Rarely do I become so infatuated with a book—or a movie for that matter.

The last time I was in movie “gaga” was when “Titanic” hit the screen in 1997. I think I saw it four times. Before that, it was “The Lion King” in 1994. It’s the only movie I’ve ever been to in the ‘Cine5’ theatre where, on first viewing, the audience stood up, clapped, and cheered at the end.

So here I am in unchartered waters where my ship hit an iceberg and the circle of married life cracked and blew my heart wide open.

I’d bought the book when it was first published over three years ago, but put it on a shelf and never picked it up again until a month and a half ago when I was about to lose myself to the flies of sadness that were constantly swirling around in my mind.
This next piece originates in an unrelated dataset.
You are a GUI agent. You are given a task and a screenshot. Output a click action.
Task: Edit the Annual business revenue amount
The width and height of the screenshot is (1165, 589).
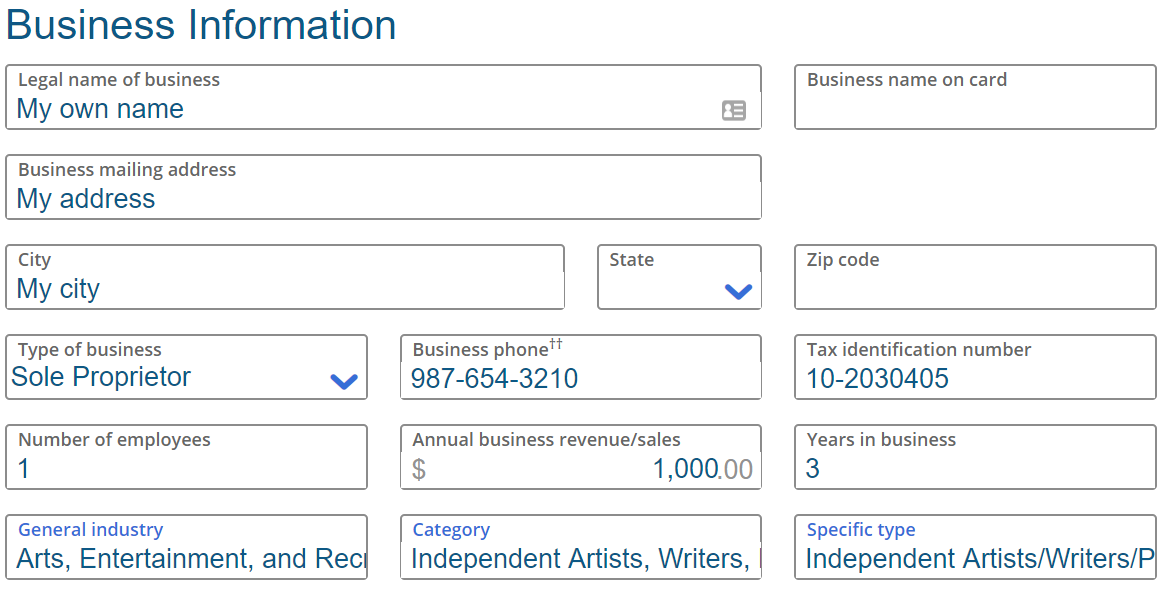[600, 468]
There was a day when I would have rather eaten live tarantulas than give way to this path of change, but as I am discovering every day since I’ve been on the “Eat, Pray, Love” train, the road is one that rises ever so gently to meet me when I give the Universe a chance to show me what is possible.

"You need to learn how to select your thoughts just the same way you select your clothes every day. This is a power you can cultivate. If you want to control things in your life so bad, work on the mind. That's the only thing you should be trying to control."

Ms Gilbert’s philosophies have opened my eyes and my soul to hope, and at the very least have helped save me from wallowing endlessly in a pity party that begins and ends with the sentence, “I can not imagine my life without you in it.”

This is not to say for a minute that I don’t still have a broken heart. I do. But now I can live with it.

I am learning to give that “hurt and pinch” some light and love and then drop it. It’s not easy, and on occasion I still go for a drive in my truck and cry big crocodile tears, or mow my lawn and pretend my soon-to-be ex-spouse is every blade of grass.

But no longer am I willing to let those emotions be the energy vampires in my day-to-day world. Life is too short and I love myself too much to lose another day’s grace in a dark room full of self-loathing.

And I say “Thank You” out loud a lot. I’m not even sure to whom or to what I am saying it, but I say it anyway and especially when the moment is seemingly about to make me a victim of own optimism.

I have discovered that it is my word.

Robert Frost used three to sum up everything he learned about life and he’s right. “Life goes on.”

My future is paved with better days.